INSTRUCTION: Please rewrite every line in the part that opens with the line containing "in chart toolbar?" and closes with the line containing "(1221, 118)", requests included, shifting each coordinate in the answers up by 119.
+++ INFORMATION GIVEN
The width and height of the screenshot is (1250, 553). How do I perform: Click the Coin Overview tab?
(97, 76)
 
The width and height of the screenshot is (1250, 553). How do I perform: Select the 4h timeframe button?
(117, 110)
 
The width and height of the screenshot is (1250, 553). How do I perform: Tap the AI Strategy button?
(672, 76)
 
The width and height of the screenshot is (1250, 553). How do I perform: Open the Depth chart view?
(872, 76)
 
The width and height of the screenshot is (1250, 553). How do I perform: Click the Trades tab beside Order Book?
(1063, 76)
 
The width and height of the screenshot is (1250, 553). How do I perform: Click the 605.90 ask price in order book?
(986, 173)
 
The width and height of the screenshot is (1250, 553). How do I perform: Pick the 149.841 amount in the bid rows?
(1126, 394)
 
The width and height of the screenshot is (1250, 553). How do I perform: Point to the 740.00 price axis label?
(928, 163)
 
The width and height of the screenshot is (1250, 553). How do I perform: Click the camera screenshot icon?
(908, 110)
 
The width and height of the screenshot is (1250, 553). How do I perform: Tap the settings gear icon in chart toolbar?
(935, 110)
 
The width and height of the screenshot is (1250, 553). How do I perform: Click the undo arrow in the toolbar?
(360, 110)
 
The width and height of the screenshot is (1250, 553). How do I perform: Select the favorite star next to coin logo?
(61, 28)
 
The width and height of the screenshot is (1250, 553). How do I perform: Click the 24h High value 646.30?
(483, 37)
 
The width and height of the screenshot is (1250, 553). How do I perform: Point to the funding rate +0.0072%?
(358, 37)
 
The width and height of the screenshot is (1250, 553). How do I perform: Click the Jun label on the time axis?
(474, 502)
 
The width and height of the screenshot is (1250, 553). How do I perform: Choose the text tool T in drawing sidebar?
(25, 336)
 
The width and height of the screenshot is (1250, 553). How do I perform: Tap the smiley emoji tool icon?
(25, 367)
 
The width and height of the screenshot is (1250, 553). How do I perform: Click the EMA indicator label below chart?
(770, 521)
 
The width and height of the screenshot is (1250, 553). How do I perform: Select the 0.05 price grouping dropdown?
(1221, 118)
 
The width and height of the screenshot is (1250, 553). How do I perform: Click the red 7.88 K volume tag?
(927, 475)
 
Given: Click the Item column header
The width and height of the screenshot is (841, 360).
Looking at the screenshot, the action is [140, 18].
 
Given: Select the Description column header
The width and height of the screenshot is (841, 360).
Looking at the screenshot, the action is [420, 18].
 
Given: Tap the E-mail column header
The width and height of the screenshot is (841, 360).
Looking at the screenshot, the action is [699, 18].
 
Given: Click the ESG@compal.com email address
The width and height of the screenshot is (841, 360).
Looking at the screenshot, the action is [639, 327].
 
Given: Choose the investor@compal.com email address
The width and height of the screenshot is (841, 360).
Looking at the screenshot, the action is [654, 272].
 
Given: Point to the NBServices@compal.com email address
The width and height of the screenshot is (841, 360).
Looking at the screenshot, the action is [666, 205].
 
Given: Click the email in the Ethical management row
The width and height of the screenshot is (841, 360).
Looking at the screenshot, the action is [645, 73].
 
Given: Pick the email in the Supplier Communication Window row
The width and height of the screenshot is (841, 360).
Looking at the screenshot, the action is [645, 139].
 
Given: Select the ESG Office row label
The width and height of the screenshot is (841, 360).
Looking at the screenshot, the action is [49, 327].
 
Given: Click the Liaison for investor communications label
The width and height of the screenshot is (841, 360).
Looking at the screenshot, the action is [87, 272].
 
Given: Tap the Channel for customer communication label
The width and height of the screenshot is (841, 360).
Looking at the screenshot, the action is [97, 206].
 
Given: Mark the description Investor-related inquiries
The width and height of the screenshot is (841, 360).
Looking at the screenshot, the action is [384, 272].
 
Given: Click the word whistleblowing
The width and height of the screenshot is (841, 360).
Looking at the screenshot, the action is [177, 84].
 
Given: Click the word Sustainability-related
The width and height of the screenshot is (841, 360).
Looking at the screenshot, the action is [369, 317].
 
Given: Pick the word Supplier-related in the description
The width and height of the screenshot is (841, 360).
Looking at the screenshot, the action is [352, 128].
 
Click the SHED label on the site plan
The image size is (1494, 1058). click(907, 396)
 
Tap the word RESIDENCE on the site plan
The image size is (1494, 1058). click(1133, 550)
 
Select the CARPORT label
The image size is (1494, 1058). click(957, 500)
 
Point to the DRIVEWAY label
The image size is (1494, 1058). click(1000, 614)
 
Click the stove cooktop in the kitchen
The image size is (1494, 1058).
++++++
SOLVED PROBLEM:
The width and height of the screenshot is (1250, 553). How do I perform: Tap the settings gear icon in chart toolbar?
(1054, 229)
 
The width and height of the screenshot is (1250, 553). How do I perform: Click the undo arrow in the toolbar?
(479, 229)
 
The width and height of the screenshot is (1250, 553). How do I perform: Select the favorite star next to coin logo?
(180, 147)
 
The width and height of the screenshot is (1250, 553). How do I perform: Click the 24h High value 646.30?
(602, 156)
 
The width and height of the screenshot is (1250, 553). How do I perform: Point to the funding rate +0.0072%?
(477, 156)
 
The width and height of the screenshot is (1250, 553). How do I perform: Click the Jun label on the time axis?
(593, 621)
 
The width and height of the screenshot is (1250, 553). How do I perform: Choose the text tool T in drawing sidebar?
(144, 455)
 
The width and height of the screenshot is (1250, 553). How do I perform: Tap the smiley emoji tool icon?
(144, 486)
 
The width and height of the screenshot is (1250, 553). How do I perform: Click the EMA indicator label below chart?
(889, 640)
 
The width and height of the screenshot is (1250, 553). How do I perform: Select the 0.05 price grouping dropdown?
(1340, 237)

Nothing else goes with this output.